### Records for this task
##########
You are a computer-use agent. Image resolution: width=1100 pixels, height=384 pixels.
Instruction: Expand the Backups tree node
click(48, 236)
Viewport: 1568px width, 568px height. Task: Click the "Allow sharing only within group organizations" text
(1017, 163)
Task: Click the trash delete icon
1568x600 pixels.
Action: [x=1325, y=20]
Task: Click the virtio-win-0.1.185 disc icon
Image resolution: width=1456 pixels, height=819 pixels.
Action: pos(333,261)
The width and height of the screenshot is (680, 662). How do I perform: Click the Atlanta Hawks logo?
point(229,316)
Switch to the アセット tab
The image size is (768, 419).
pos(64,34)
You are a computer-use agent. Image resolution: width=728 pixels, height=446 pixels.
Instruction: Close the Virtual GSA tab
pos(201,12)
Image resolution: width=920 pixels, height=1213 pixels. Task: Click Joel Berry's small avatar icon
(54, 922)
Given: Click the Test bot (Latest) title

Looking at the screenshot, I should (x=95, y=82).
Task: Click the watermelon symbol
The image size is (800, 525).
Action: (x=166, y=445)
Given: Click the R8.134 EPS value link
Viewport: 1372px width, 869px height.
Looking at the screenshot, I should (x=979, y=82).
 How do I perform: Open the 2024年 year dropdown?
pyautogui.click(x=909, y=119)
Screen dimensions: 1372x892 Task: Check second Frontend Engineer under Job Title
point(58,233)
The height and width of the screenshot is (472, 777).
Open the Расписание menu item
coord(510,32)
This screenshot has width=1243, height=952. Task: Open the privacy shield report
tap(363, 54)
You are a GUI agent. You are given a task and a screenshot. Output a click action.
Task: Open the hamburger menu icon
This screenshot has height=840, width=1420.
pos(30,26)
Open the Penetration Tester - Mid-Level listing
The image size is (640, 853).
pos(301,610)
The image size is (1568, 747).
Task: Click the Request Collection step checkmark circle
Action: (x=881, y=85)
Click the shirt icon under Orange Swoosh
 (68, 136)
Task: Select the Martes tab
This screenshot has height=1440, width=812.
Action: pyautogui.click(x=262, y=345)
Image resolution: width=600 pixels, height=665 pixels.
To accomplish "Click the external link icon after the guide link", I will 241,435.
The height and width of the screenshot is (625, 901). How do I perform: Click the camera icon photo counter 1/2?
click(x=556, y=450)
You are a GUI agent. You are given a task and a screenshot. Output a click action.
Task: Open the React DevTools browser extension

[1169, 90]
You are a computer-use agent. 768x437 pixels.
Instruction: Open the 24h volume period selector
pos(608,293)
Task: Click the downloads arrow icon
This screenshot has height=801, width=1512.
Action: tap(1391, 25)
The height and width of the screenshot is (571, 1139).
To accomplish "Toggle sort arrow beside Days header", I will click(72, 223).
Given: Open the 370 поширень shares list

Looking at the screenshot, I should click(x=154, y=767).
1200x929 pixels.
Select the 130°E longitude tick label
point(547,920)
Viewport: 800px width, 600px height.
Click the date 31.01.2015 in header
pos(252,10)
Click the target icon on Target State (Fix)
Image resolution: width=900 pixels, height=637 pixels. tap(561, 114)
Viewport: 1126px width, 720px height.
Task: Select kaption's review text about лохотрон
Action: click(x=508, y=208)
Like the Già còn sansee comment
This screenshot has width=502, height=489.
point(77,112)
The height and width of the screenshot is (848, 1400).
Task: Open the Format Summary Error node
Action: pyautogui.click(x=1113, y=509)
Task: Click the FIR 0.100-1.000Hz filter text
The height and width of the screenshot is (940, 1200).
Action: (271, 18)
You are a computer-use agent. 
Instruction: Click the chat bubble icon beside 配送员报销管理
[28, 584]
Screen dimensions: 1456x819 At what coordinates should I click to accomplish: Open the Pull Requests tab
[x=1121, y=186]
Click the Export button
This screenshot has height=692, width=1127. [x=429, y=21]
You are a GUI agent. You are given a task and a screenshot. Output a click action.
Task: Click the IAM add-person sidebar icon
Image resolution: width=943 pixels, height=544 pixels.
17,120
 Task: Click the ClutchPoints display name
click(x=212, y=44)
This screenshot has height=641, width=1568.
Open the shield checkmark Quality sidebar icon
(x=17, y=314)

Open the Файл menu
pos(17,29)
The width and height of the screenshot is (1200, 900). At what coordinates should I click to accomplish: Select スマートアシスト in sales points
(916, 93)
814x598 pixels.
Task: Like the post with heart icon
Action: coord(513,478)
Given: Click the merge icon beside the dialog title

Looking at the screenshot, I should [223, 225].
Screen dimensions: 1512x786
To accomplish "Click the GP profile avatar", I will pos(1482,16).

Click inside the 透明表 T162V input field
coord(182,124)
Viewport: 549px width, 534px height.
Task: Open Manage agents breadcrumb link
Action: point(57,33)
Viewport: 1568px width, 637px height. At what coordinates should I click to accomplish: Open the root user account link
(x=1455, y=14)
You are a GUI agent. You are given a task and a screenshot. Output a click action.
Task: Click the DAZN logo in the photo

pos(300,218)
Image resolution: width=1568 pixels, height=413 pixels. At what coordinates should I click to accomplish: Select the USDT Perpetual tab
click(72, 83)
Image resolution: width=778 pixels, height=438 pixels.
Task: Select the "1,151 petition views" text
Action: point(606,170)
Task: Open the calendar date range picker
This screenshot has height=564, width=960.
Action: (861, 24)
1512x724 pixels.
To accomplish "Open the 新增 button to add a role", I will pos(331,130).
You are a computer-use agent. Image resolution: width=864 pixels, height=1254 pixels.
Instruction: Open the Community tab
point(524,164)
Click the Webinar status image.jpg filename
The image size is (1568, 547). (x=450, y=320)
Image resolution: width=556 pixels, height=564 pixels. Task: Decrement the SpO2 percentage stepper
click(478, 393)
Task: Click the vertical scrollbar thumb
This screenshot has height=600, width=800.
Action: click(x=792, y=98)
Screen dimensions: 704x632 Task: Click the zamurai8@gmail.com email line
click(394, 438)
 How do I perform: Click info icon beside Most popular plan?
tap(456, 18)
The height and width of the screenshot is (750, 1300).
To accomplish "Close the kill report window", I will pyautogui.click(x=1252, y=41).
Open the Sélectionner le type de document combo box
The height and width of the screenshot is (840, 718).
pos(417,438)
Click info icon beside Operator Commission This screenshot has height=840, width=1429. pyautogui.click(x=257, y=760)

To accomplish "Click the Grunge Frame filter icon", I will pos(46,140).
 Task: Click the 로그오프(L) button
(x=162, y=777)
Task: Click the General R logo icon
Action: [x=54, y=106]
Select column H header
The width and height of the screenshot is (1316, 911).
##########
Copy verbatim the data that opens with the line containing "Open the Sélectionner" and closes with the line containing "I will pos(46,140).".

Open the Sélectionner le type de document combo box
The height and width of the screenshot is (840, 718).
pos(417,438)
Click info icon beside Operator Commission This screenshot has height=840, width=1429. pyautogui.click(x=257, y=760)

To accomplish "Click the Grunge Frame filter icon", I will pos(46,140).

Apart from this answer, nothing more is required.